Current Environment:

Computational Neuroscience Laboratory Research | Overview


Led by Caterina Stamoulis, PhD, our laboratory is involved in a wide range of studies in Computational Neuroscience. We develop novel signal processing, mathematical and statistical methods and models with the goal to characterize brain dynamics and networks from high-dimensional brain data. Research in the laboratory lies at the intersection of Neuroscience and Data Science and aims to address fundamental questions in Cognitive and Systems Neuroscience using Big Data.

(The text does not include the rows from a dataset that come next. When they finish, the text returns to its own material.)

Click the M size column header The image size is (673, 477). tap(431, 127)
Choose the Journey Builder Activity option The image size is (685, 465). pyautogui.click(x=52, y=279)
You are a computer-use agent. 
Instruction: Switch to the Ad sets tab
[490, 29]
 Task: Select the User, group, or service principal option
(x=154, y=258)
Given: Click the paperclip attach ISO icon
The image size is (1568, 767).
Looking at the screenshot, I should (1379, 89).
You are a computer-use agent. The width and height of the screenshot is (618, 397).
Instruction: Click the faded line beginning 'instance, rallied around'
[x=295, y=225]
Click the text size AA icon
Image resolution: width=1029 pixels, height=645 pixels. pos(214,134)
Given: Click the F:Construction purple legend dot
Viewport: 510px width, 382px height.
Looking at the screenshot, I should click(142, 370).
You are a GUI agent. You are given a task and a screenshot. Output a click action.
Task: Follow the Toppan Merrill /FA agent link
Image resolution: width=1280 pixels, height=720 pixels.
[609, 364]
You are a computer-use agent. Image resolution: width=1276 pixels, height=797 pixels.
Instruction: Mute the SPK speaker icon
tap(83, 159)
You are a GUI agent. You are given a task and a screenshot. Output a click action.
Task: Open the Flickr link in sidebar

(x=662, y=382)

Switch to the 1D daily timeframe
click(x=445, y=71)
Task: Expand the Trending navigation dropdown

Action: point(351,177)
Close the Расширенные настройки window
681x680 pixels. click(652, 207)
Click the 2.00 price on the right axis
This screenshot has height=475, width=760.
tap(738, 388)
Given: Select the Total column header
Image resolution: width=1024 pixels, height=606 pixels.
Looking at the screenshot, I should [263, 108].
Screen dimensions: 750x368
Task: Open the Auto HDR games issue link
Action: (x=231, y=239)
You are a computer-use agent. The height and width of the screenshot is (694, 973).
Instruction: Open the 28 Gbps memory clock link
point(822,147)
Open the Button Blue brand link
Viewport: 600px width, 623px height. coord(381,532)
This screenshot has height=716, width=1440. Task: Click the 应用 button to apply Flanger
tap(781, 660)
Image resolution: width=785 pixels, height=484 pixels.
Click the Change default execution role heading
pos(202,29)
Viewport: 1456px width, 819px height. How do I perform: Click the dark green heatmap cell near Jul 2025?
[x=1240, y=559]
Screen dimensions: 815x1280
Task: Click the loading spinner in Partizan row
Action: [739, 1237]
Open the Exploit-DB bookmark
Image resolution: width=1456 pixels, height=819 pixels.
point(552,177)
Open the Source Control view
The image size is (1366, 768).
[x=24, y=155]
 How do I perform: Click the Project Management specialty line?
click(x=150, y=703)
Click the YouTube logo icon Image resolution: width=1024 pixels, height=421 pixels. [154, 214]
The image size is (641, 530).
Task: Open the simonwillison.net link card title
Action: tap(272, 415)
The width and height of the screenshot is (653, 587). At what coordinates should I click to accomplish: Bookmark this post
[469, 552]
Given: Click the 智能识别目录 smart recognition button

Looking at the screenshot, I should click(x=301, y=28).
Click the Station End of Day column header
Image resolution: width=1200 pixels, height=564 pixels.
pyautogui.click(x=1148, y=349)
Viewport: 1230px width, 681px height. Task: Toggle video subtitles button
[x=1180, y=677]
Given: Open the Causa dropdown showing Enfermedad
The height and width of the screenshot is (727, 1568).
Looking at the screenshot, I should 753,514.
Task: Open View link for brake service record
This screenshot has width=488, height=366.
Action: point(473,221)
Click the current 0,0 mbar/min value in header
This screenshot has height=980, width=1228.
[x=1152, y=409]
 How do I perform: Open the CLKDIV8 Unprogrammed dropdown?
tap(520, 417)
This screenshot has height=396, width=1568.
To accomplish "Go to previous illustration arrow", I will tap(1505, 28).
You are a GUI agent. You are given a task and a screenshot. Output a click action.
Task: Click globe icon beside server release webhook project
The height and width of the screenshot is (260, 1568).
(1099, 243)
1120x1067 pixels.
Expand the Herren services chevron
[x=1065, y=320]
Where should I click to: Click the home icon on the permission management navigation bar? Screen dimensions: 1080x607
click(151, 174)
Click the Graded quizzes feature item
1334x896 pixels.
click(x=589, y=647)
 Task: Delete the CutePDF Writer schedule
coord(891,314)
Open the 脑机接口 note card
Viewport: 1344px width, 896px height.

We are specifically interested in the development of the human brain’s functional circuitry from infancy to young adulthood. The overarching goal of our work is to characterize the (re)organization of brain network topologies and dynamics to support increasingly complex cognitive skills and efficient processing of the outside world, using mathematical/statistical approaches and models. We are particularly interested in how the developing brain responds to its environment in ecologically-valid settings, to process complex multimodal sensory information, and how its neural circuitry is modulated by neurodevelopmental/neurological disorders and stressors.

In the fall 2019 we are starting a new collaborative study (supported by the National Science Foundation) focusing on the impact of individual functional connectomes on group behaviors, with an overarching goal to bridge Neuroscience and the Social Sciences through methodological innovations in Data Science.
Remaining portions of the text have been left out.